## Directions for this task
Copy every record verbatim but exclude the pictures.

*** Begin section ***

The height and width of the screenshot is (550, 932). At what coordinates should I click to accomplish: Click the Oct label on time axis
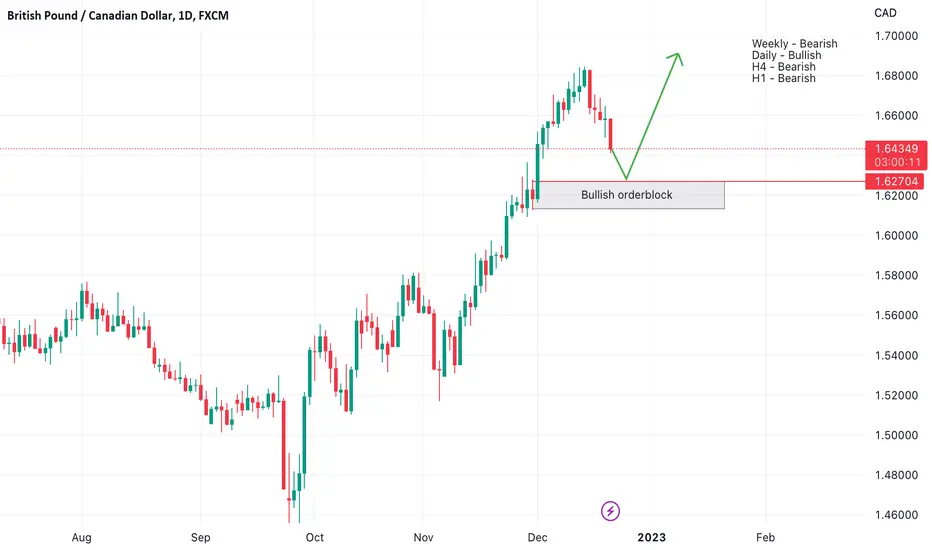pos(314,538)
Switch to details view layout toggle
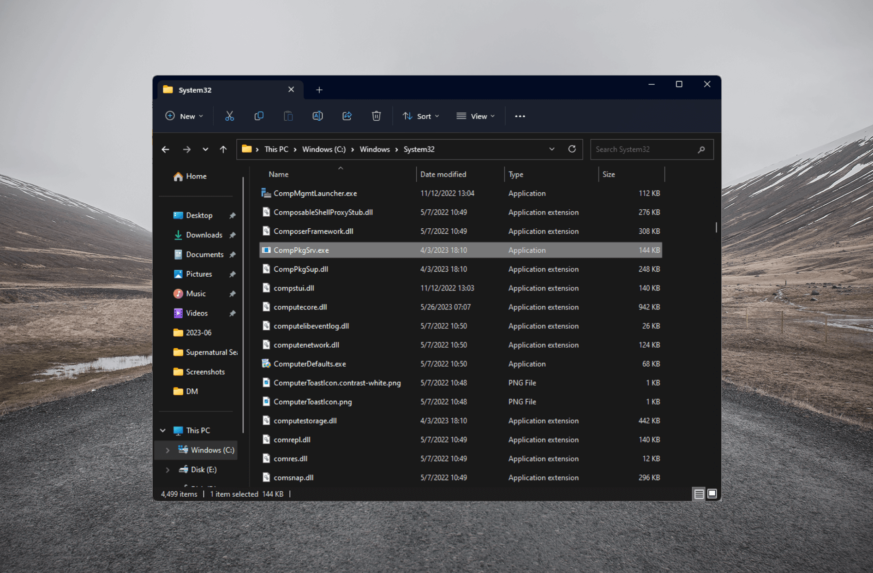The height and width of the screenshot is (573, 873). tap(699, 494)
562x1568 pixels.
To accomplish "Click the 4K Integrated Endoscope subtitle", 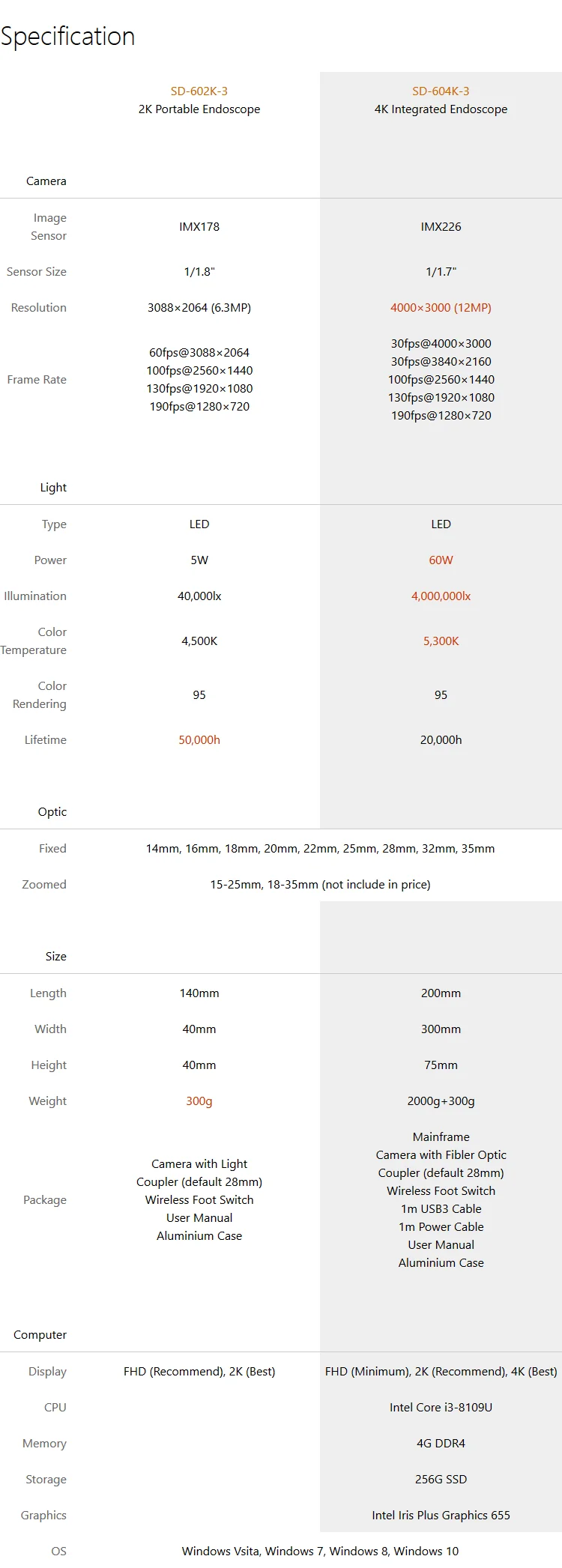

*** End section ***

## Task answer
The height and width of the screenshot is (550, 932). At what coordinates should I click to accomplish: Click the Oct label on time axis
pos(314,538)
Switch to details view layout toggle
The height and width of the screenshot is (573, 873). tap(699, 494)
562x1568 pixels.
To accomplish "Click the 4K Integrated Endoscope subtitle", 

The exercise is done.